Der Einkommensteuerbescheid 1986 vom 28.06.1988 wurde wiederholt nach § 164 Abs. 2 AO geändert. Gegen den Änderungsbescheid vom 10.06.1998 legten die Kläger Einspruch ein. Im Rahmen des Rechtsbehelfsverfahrens ergingen weitere Änderungsbescheide. Mit Einspruchsentscheidung vom 09.07.2004 wies das Finanzamt den Einspruch gegen den angefochtenen Bescheid in Gestalt des Änderungsbescheids vom 18.06.2002 als unbegründet zurück.

Dagegen haben die Kläger Klage eingelegt.

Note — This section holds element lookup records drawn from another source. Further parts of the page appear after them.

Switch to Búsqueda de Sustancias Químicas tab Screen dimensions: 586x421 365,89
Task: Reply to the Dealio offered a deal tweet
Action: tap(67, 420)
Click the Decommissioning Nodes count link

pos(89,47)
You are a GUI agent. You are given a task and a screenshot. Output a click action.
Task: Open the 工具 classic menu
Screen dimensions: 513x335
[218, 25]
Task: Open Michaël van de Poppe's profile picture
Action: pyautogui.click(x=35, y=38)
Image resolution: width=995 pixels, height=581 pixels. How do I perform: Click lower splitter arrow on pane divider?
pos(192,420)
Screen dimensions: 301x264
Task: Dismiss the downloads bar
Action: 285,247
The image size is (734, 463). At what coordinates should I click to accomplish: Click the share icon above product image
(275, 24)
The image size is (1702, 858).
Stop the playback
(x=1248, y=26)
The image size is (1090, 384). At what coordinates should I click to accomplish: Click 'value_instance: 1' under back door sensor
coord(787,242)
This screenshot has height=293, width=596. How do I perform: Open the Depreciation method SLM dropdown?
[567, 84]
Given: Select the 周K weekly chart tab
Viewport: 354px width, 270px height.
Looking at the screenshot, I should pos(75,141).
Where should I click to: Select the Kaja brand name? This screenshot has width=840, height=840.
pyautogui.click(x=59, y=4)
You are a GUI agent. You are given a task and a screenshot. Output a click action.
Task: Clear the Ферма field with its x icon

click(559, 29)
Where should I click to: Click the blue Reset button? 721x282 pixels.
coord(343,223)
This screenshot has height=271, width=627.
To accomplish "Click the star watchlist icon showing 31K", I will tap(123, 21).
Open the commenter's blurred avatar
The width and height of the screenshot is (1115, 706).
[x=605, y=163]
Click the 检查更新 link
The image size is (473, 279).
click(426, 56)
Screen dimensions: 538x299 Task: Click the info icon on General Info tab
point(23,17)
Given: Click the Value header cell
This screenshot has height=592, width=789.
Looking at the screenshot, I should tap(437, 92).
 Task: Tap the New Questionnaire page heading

Die Klage wurde zunächst u.a. mit der Unzulässigkeit des zweistufigen Feststellungsverfahrens bei doppelstöckigen Personengesellschaften und den daraus resultierenden Folgen hinsichtlich der Anwendung der Änderungsvorschrift des § 175 Abs. 1 Satz 1 Nr. 1 AO, der Verjährung von Folgesteuern nach § 171 Abs. 10 Satz 1 AO und der Bestimmtheit des Grundlagenbescheids für die A begründet.

Die Klage beschränkt sich nunmehr auf die Vererblichkeit der Nachversteuerungspflicht des Erblassers gemäß § 2a Abs. 3 Satz 3 EStG a.F. bzw. § 2 Abs. 1 Satz 3 AIG im Hinblick auf die Entscheidung des BFH vom 17.12.2007 zum Übergang des Verlustvortrags auf den Erben nach § 10d EStG. Höchstpersönliche Verhältnisse und unlösbar mit der Person des Rechtsvorgängers verknüpfte Umstände gingen bereits nach allgemein anerkannten Grundsätzen weder im Anwendungsbereich des § 45 Abs. 1 Satz 1 AO noch im Anwendungsbereich des bürgerlichen Rechts auf den Erben als Gesamtrechtsnachfolger über.

Die isolierte Auslegung des § 2a Abs. 3 EStG a.F. bzw. des § 2 Abs. 1 AIG ergebe keinen zwingenden Schluss auf eine Vererblichkeit der in § 2a Abs. 3 Satz 3 EStG a.F. bzw. § 2 Abs. 1 Satz 3 AIG normierten Nachversteuerungspflicht. Diese Vorschriften gewährten einem Steuerpflichtigen lediglich die Ausgleichs- und Abzugsmöglichkeit von ausländischen DBA-Betriebsstättenverlusten sowie die Hinzurechnung der im Inland berücksichtigten Verlustbeträge. Ihnen sei keine Aussage zur Zulässigkeit eines interpersonellen Verlustabzugsausgleiches durch Übergang dieser Nachversteuerungspflicht auf einen Rechtsnachfolger zu entnehmen.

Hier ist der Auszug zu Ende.